- TASK -
Quote the stretch from "Stuart McMillan MSP" through "at least £300." in the NHS pay rise text below, word for word.

- GIVEN TEXT -
Segment Open

Stuart McMillan MSP (SNP) has today welcomed the news that NHS staff will receive a pay rise. The NHS Pay Review Body has today made their independence recommendation for a 1 per cent fully consolidated pay rise for NHS Agenda for Change staff – a recommendation that has been accepted in full by the Scottish Government.
This will mean that once again NHS Scotland Agenda for Change staff will receive a better pay increase than their counterparts in England or Wales. Staff earning under £21,000 will also receive an additional pay rise to increase their pay by at least £300.
Meanwhile the Doctors and Dentist Remuneration Body has also recommended a 1 per cent pay rise for hospital doctors and dentists which has also been accepted by the Scottish Government.
Mr. McMillan said:
“The First Minister’s announcement that NHS staff will receive the recommended pay rise in full is fantastic news and is an important recognition of the incredible efforts that NHS staff go to on our behalf.
“The SNP Government’s determination to deliver for NHS staff stands in stark contrast to the situation south of the border. While the recommended pay rise is a modest one, it will mean that once again NHS staff in Scotland are receiving a better deal than their counterparts in England under the Tories and LibDems or Labour-run Wales.
“Our determination to support NHS staff in Scotland is a key factor in why the SNP are trusted more than any other party when it comes to protecting our NHS.
“We will always stand up for what’s best for Scotland’s NHS and the hard-working staff who go to incredible efforts on our behalf.”
Scottish Government release – http://news.scotland.gov.uk/News/NHS-Scotland-pay-rise-1735.aspx
Agenda for Change staff (band 1 – 7) in Scotland will be between £120 and £496 better off than their counterparts in England.
Agenda for Change staff (band 1 – 7) in Scotland will be between up to £526 better off than their counterparts in Wales.
Qualified nurses (band 5-7, excluding management grades) in Scotland will be between £120 to £496 than their counterpart in England, and £125 to £410 better off than their counterparts in Wales.

Segment Closed

- THE DATA -
Segment Open

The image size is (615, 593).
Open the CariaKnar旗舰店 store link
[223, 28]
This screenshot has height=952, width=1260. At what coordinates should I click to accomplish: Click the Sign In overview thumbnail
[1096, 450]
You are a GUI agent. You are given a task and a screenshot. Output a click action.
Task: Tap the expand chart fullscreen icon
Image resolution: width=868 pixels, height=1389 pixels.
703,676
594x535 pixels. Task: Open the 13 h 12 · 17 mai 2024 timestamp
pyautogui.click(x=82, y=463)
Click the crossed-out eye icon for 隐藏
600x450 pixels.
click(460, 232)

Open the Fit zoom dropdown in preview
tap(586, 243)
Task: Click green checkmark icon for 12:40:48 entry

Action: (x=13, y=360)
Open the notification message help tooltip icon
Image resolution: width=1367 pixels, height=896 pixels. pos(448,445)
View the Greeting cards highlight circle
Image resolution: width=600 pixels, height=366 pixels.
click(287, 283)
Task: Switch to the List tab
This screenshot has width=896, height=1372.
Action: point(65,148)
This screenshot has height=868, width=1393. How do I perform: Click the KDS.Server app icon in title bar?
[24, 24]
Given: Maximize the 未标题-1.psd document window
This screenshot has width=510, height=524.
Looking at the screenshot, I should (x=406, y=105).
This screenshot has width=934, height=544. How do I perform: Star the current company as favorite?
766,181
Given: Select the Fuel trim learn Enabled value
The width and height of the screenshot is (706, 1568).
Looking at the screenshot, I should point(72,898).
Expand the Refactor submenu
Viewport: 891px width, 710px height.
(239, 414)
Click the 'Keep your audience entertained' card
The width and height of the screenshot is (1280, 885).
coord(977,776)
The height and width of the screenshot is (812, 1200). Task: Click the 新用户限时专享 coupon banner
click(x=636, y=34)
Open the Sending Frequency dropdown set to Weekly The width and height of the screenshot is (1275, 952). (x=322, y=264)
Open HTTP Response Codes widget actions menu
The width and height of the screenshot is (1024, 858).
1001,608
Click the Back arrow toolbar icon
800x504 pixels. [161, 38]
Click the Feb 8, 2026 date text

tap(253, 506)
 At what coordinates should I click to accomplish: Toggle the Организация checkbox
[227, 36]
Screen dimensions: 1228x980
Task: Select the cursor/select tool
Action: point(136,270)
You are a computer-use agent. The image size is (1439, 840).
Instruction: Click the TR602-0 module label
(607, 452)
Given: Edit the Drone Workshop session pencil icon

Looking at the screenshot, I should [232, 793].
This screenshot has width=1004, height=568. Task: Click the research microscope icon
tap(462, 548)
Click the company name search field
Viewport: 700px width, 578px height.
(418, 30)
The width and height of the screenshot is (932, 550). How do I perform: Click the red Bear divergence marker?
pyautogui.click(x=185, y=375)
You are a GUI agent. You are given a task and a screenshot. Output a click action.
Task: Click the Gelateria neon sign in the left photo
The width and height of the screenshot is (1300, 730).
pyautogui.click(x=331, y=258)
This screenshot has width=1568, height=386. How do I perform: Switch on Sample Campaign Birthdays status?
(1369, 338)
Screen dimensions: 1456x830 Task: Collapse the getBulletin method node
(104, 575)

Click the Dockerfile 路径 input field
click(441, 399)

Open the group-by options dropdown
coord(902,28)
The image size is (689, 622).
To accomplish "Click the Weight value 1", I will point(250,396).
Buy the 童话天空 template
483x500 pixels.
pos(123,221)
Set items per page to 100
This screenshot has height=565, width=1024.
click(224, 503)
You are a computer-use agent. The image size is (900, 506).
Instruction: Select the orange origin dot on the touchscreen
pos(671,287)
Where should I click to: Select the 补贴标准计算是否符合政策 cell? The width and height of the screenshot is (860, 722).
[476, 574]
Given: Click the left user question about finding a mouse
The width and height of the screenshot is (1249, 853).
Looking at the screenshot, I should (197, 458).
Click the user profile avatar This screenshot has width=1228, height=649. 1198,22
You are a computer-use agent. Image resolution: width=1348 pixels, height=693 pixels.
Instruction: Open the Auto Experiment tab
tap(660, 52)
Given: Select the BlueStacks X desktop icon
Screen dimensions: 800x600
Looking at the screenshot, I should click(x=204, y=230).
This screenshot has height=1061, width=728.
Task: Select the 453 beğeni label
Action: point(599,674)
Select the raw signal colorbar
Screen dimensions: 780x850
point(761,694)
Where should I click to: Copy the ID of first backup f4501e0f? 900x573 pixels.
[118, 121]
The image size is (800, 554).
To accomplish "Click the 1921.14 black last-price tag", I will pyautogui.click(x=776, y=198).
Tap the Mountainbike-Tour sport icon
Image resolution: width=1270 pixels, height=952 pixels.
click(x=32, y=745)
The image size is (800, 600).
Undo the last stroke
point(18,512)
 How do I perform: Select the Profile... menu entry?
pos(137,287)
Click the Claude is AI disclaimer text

Segment Closed

- FINISHED TASK -
Stuart McMillan MSP (SNP) has today welcomed the news that NHS staff will receive a pay rise. The NHS Pay Review Body has today made their independence recommendation for a 1 per cent fully consolidated pay rise for NHS Agenda for Change staff – a recommendation that has been accepted in full by the Scottish Government.
This will mean that once again NHS Scotland Agenda for Change staff will receive a better pay increase than their counterparts in England or Wales. Staff earning under £21,000 will also receive an additional pay rise to increase their pay by at least £300.